Great Bend First United Methodist Church and Trinity Methodist Church will co-sponsor the Shoot For No Malaria contest Sunday, April 14 at the GBHS Panther Activity Center. All proceeds will go to “Imagine No Malaria.” Funds received will purchase mosquito netting and help in educating people in tropical, under-developed nations where malaria is still a menacing killer.
“Members of both the women’s and men’s basketball teams from Barton will be helping,” said Jann Sherman, one of the event organizers. “We are having separate brackets for girls and boys of school age.”
Age brackets for grades 3-8 begin at 2 p.m. High school and older will participate at 3 p.m.
“We hope to have brackets for ages under 29, 30s, 40s, 50s and 60-plus if we get enough adult participants,” Sherman said. “From the feedback we’ve received so far, the adults seem interested in challenging each other.”
The campaign is an effort by United Methodist churches worldwide to eliminate malaria deaths by the end of 2015.
Malaria is a preventable and treatable disease that causes flu-like symptoms, including fever, vomiting and severe joint pain.
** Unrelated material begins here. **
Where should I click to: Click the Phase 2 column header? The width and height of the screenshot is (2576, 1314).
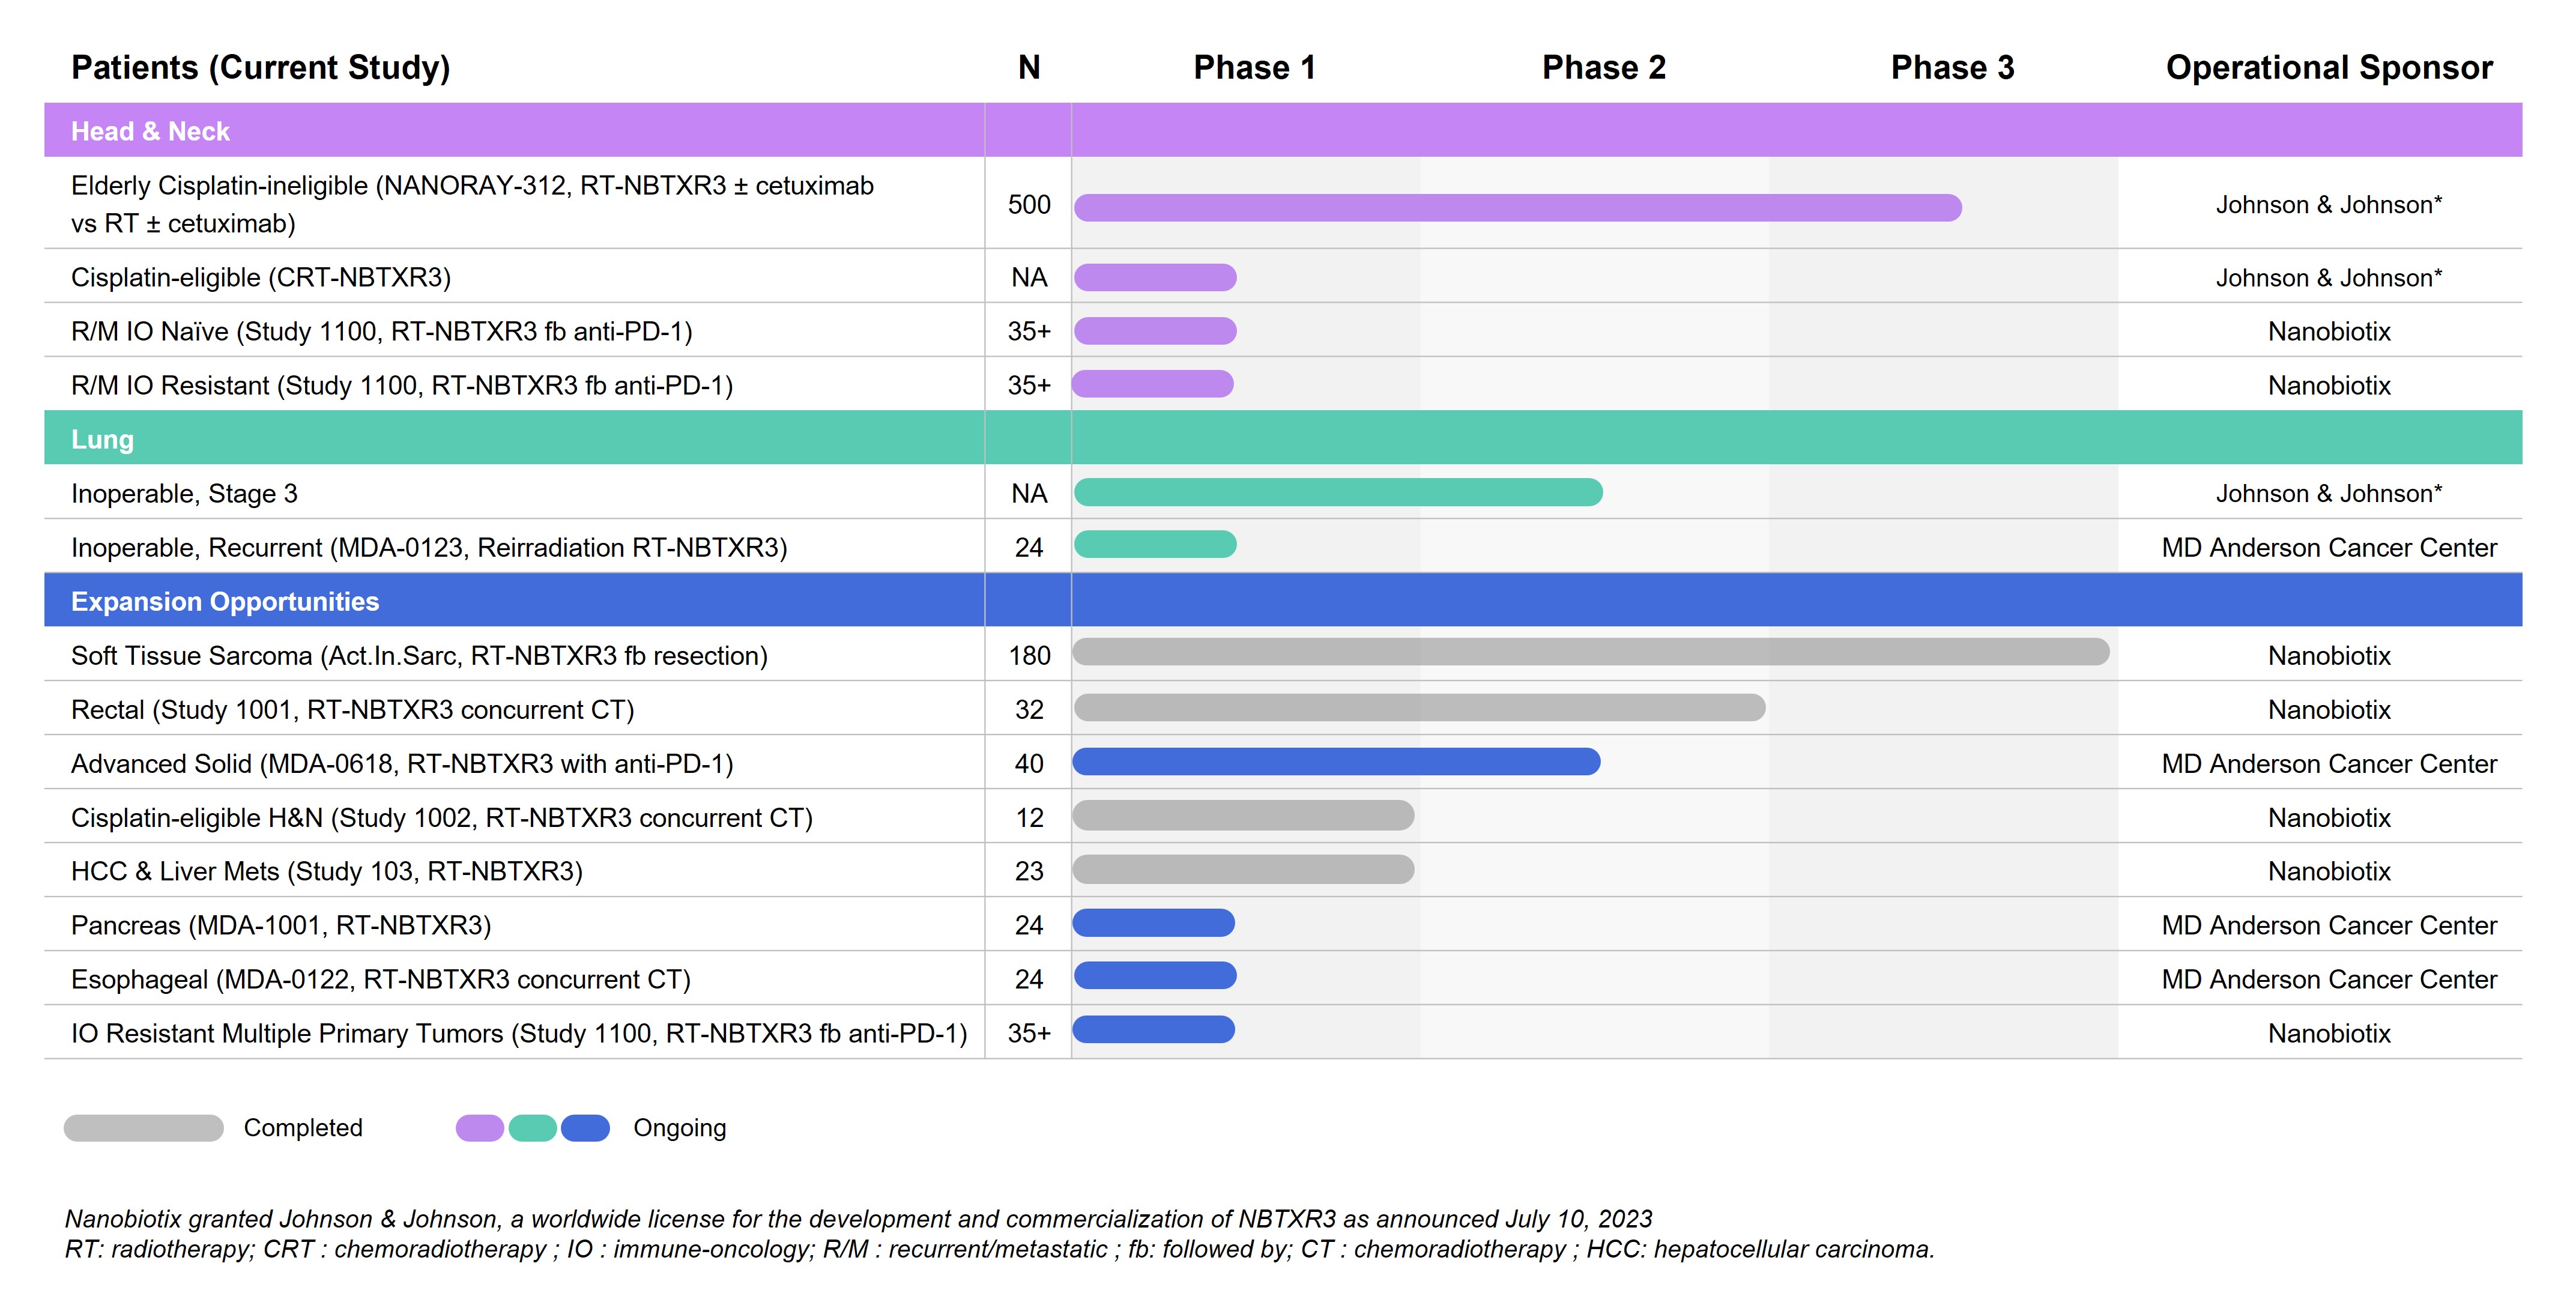coord(1603,67)
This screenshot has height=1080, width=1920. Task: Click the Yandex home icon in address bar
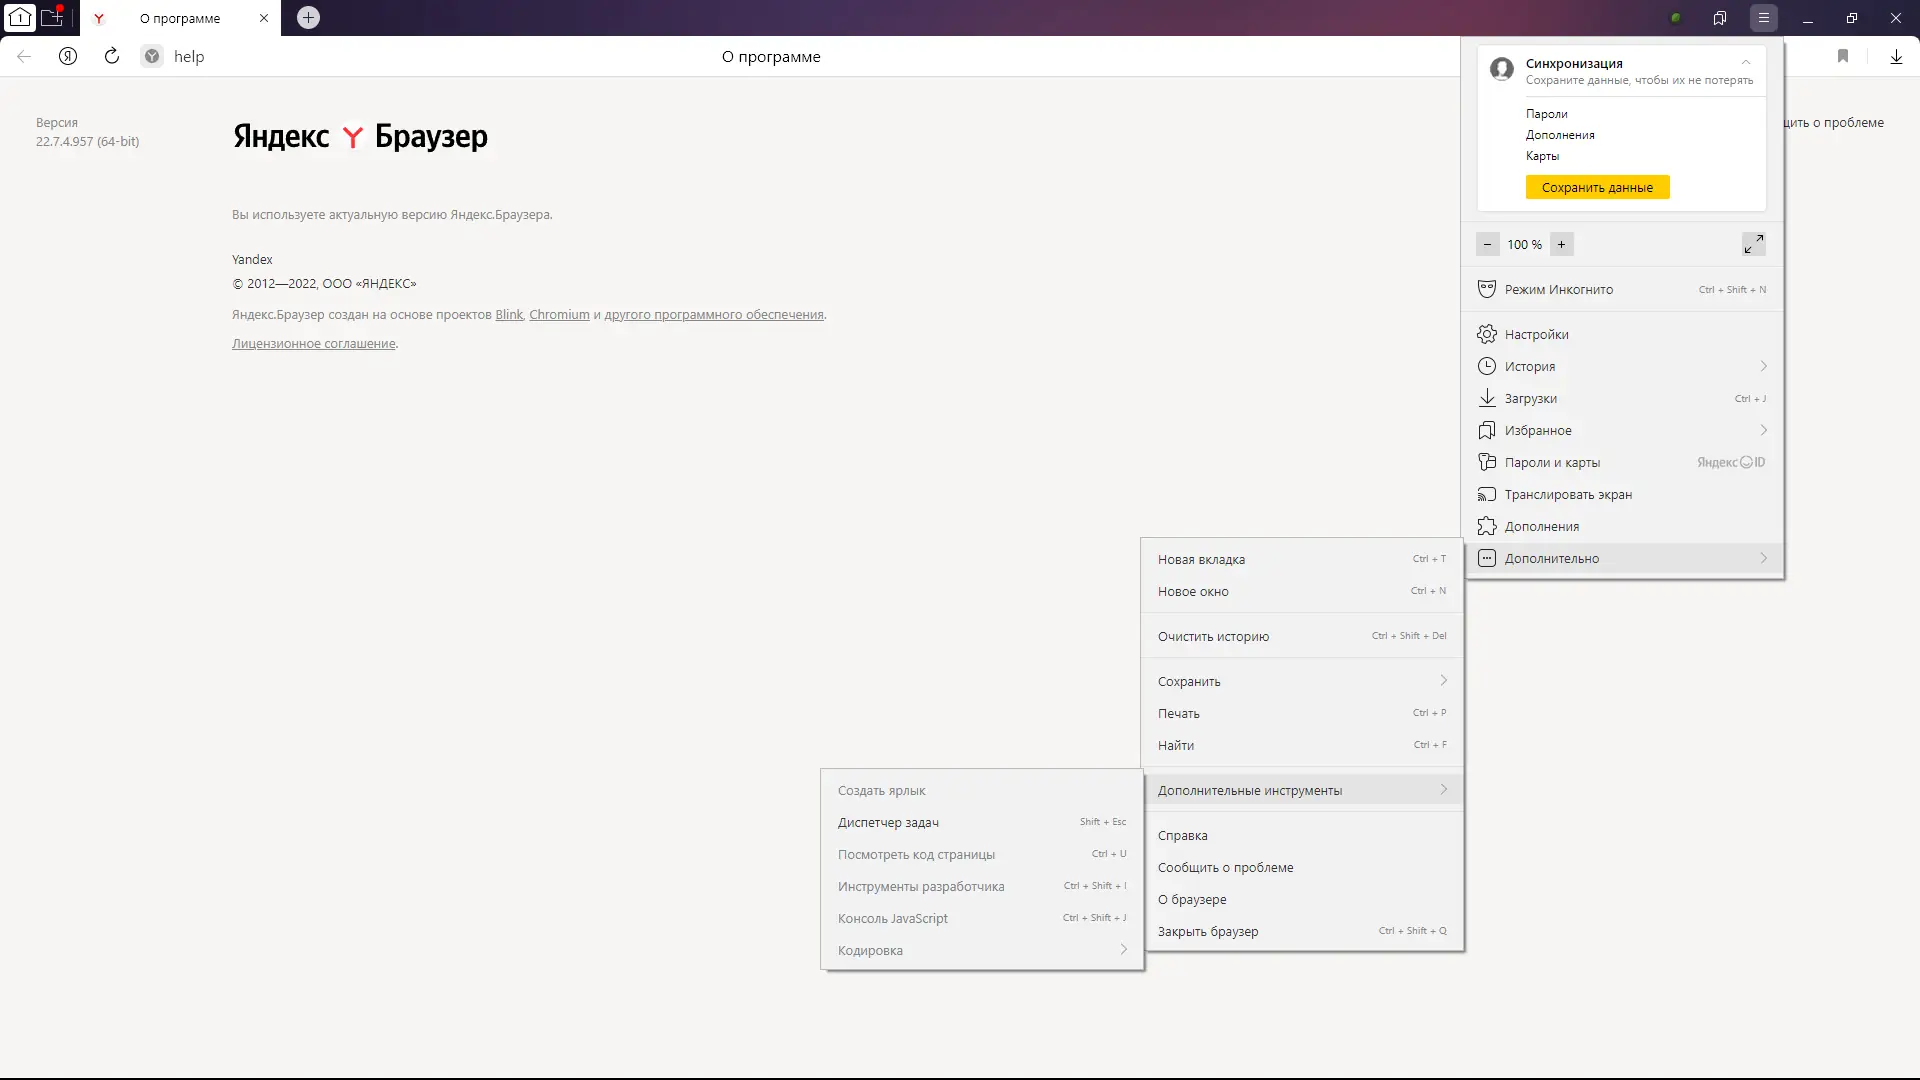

Left untreated, it can cause convulsions, organ failure and death. It is a disease that was wiped out in the United States in the early 1950s through a concentrated effort like this.
Of all the varieties of mosquitoes in the world, only a select handful carry the parasite that leads to the most severe cases of malaria, according to information on the Centers for Disease Control website.
While many drug therapies and insecticides have been discovered and introduced, a constant battle with resistance continues to be waged. This is why mosquito nets are so important, and the event is just one of several underwritten by the United Nations Foundation, the Bill and Melinda Gates Foundation, and The Global Fund to Fight AIDS, Tuberculosis and Malaria.
Sleeping under treated nets is one mechanical way preventing the mosquito bite that carries the malaria parasite from person to person, according to the CDC. In addition to nets, “Imagine No Malaria” concentrates on prevention, education, treatment, and communication.
“The free-throw shootout is a fun way to bring families in the community together to bring about change in the world,” said Pastor Lennie Maxwell with the Great Bend First United Methodist Church.
Application forms are available at the schools, Trinity United Methodist and First United Methodist Church offices, or at the event. Donations are requested as the admission fee. Medals will be awarded for 1st and 2nd place to all school age participants.